Xavier also shared the ways FAMU prepared him to excel in his career pathway. Most of his classes are under 20 students, and he feels the tight-knit community helps cultivate a strong relationship with each of his professors: “FAMU’s focus on connectedness and collegiality between professors and students has helped me get job offers and will ultimately help me in the workforce.” Importantly, Xavier values the social mobility pathways that HBCUs provide. His professors go out of their way to ensure HBCU students — regardless of background — are prepared for the work that they do in the future, teaching students soft skills beyond content knowledge for students to succeed in college and the professional workplace.

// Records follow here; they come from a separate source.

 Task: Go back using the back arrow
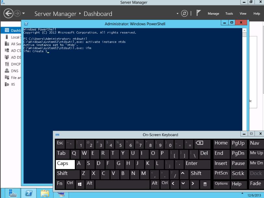[x=8, y=14]
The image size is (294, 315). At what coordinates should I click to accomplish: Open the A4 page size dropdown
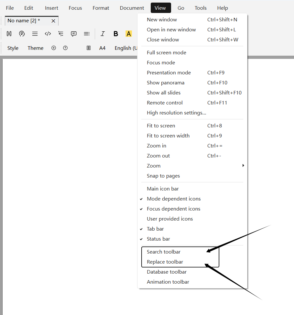coord(102,48)
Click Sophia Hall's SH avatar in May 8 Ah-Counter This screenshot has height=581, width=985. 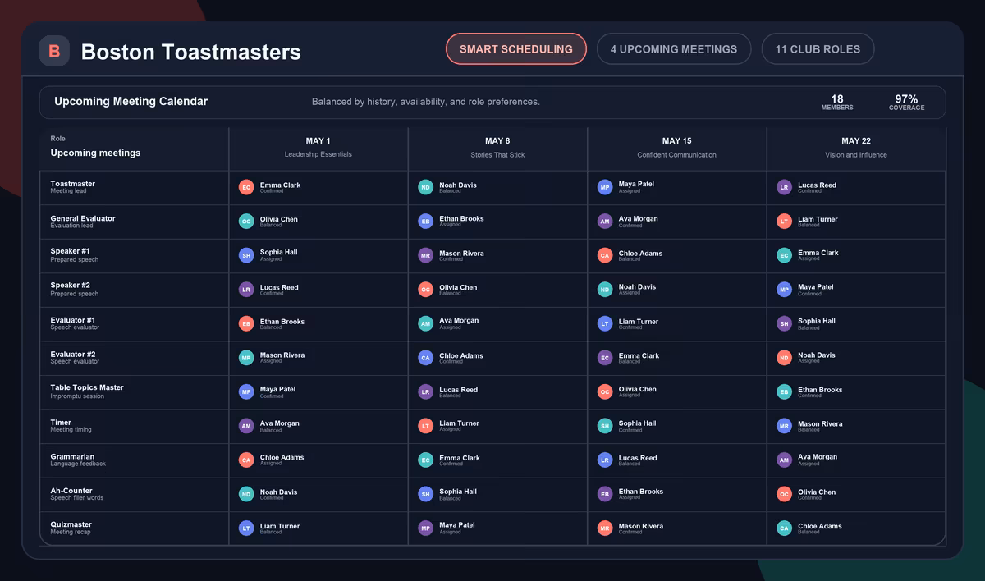pyautogui.click(x=425, y=494)
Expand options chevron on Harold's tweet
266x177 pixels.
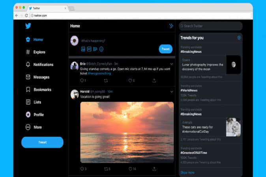tap(171, 92)
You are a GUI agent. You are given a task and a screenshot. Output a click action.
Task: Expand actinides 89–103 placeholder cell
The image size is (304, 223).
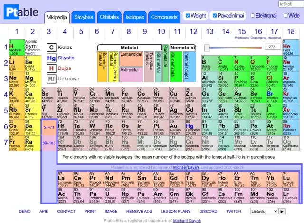pos(48,142)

Most of all, Xavier feels HBCUs are special in their emphasis on individual growth. At orientation, students are encouraged to find an upperclassmen mentor who helps give advice and encourages students to envision their educational pathway. Students are particularly supported in their environment, but also encouraged to imagine how they fit into larger society. Xavier shares that there is something singular about an HBCU alum: they have “a special confidence… HBCUs produce an environment where you get to be comfortable in who you are, and so you really get to understand what’s your purpose.”

HBCU Graduates are Community-Focused

Xavier emphasizes that FAMU is a premier institution that welcomes students from diverse backgrounds and prepares them for the workforce, as well as the rest of their life. He argues “HBCUs are a strong way to address income inequality in Florida… you take students from low-income backgrounds, and their education system they grew up in may not have been strong, but HBCUs help build that [educational] foundation for you and then students can grow and learn from there.” His observations are founded in data that shows minority-serving institutions serve as engines of upward mobility for low-income students. Xavier has seen many freshmen who didn’t think of themselves as good students in high school flourish in such a supportive environment that emphasizes care, as well as excellence.

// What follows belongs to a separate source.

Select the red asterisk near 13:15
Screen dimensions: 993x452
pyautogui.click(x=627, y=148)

To this point, in the fall of 2018, 64% of all undergraduate students at FAMU were eligible for a Pell grant, which indicates they are among the lowest-income students. More broadly, nearly 3 in 4 students attending public HBCUs are Pell-eligible. So to Xavier, students who may be underprepared or did not do as well in high school but “want to get their act together and make a strong impact on the world can come to an HBCU and get a quality education plus a really strong network.”

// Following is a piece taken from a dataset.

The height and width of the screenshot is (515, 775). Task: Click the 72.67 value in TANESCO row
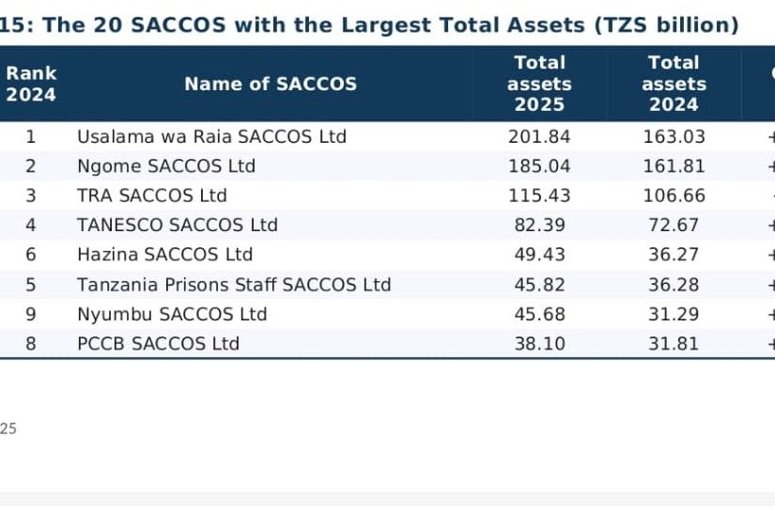tap(674, 225)
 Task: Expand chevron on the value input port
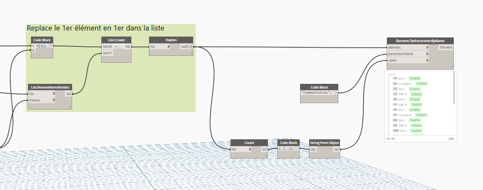click(x=427, y=61)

Xavier pointed out that although about 80% of students at FAMU are Black, FAMU and all HBCUs enroll a diverse array of students. There are students from different parts of the country and world, as well as from all racial, ethnic, and income backgrounds. Amidst the diversity of perspective and experience at HBCUs, built into the curriculum at FAMU is the focus on positive impact. From the professors, school culture, and students themselves, FAMU encourages students to consider “how can you take your majors and make a strong impact on the world outside… that’s how you produce people like Stacey Abrams, Kamala Harris, Keisha Lance Bottoms [mayor of Atlanta], Philip Agnew [a community activist], and so many other people who are community-focused.”